La Enriada, Francois-Marie Arouet (Voltaire)

[La Henriade]. Poema en diez cantos en versos alejandrinos publicado en 1723, primero bajo el título de La Liga o Enrique el Grande [La Ligue ou Henri le Grand] y luego refundido en 1728 y en las ediciones subsiguientes.

El héroe es el prudente rey Enrique IV que resolvió las graves cuestiones religiosas de su época entre calvinistas y católicos abju­rando de su fe de hugonote y ascendiendo al trono de Francia con bondad y firmeza de ánimo. Enrique III, rey de Francia, sitia a París luchando contra la Liga junto con Enrique de Borbón, Rey de Navarra, y en­vía a éste a pedir ayuda a la Reina Isabel de Inglaterra. Durante una tempestad el na­varro llega a una isla donde un viejo le predice su cambio de religión y su próxima ascensión al trono (canto I).

El mensajero real cuenta a Isabel los horrores de las guerras civiles en Francia y habla especial­mente de la noche de San Bartolomé y de las vicisitudes que siguieron hasta la lucha emprendida contra la Liga por el rey de Francia después de la reconciliación con el Rey de Navarra (II-III). La vuelta de En­rique de Navarra desconcierta a los hom­bres de la Liga que recurren a Roma en busca de ayuda. Terribles venganzas se pro­ducen en París, incluso contra la autoridad real (IV). Por venganza y conspiraciones de los fanáticos, Enrique III cae asesinado y el soberano navarro es proclamado, como Enrique IV, rey de Francia por el ejérci­to sitiador. (V). Combate heroicamente; el mismo San Luis aparece para incitarle al bien de su patria (VI) y le indica la fu­tura gloria de su estirpe y de la nación (VII). Siguen duras batallas en las que, pese a la ayuda del Conde Egmont y de Es­paña, el ejército de la Liga lleva la peor parte (VIII).
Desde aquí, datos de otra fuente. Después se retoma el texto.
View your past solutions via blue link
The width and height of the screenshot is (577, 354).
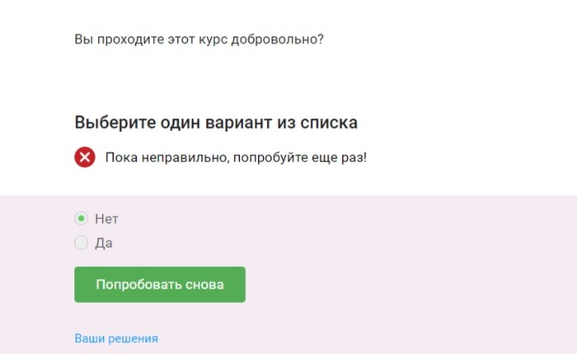(116, 338)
Para complacer a la Discor­dia, Amor vence a Enrique con las gracias de la hermosa Madame d’Estrée, pero el se­vero Duplessis-Mornay, confidente del sobe­rano, le conduce nuevamente a sus deberes (IX). Reanudado el combate, después de rudos desafíos entre los héroes, París cono­ce la bondad del rey y le abre sus puertas, seguro de que, con el fin de las guerras intestinas, la paz y el bienestar volverán al pueblo de Francia (X). El poema, am­plio y henchido de imágenes mitológicas y disquisiciones históricas, fracasa en la am­biciosa tentativa de dar a la nación la gloria de la épica; pero es importante por­que manifiesta vivos sentimientos de tole­rancia civil y religiosa. El héroe predilecto de la nación personifica así al tipo de sobe­rano ilustrado que era la esperanza de la cultura de la época y que la ilustración fijará definitivamente.

C. Cordié

En la Enriada el interés no puede ser ni estacionario ni retrógrado ni creciente, pues de hecho es nulo. (Leopardi)

El Encanto Otoñal, Joseph von Eichendorff

[Die Zauberei im Herbste]. Fábula del poeta romántico, publicada en 1808.
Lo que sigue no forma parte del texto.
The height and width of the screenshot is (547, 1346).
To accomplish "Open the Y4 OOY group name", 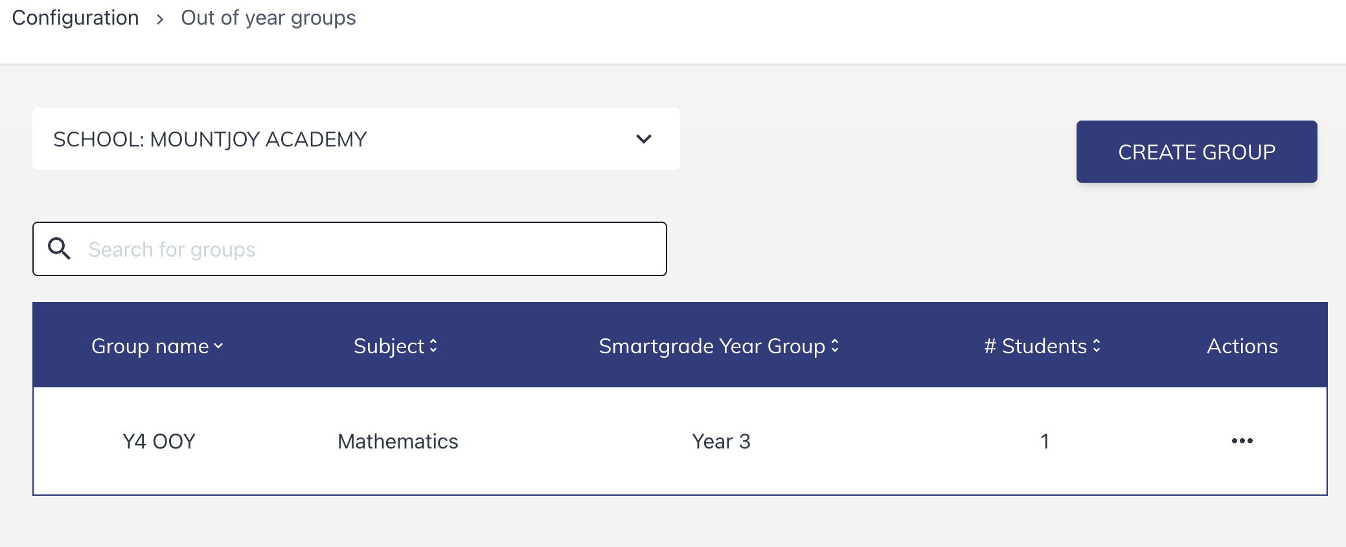I will coord(159,441).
Ubaldo, cabalgando por un bosque, tiene un extraño encuentro con un ermitaño, con el que hace tanta amis­tad, que le persuade para que le visite un día en su castillo. Nadie sabe el nom­bre del ermitaño, ni él se lo dice, cuando les cuenta a Ubaldo y a Berta, su mujer, la historia del pecado que ahora trata de expiar con la soledad perpetua. En la na­rración, sin embargo, se emociona al re­cordar a su perdido amor. A causa de una dulce muchacha, no fue a la Cruzada en la que debía tomar parte en unión de su me­jor amigo. Pero fue inútil la deshonrosa renuncia, porque durante mucho tiempo no volvió a ver a la mujer amada.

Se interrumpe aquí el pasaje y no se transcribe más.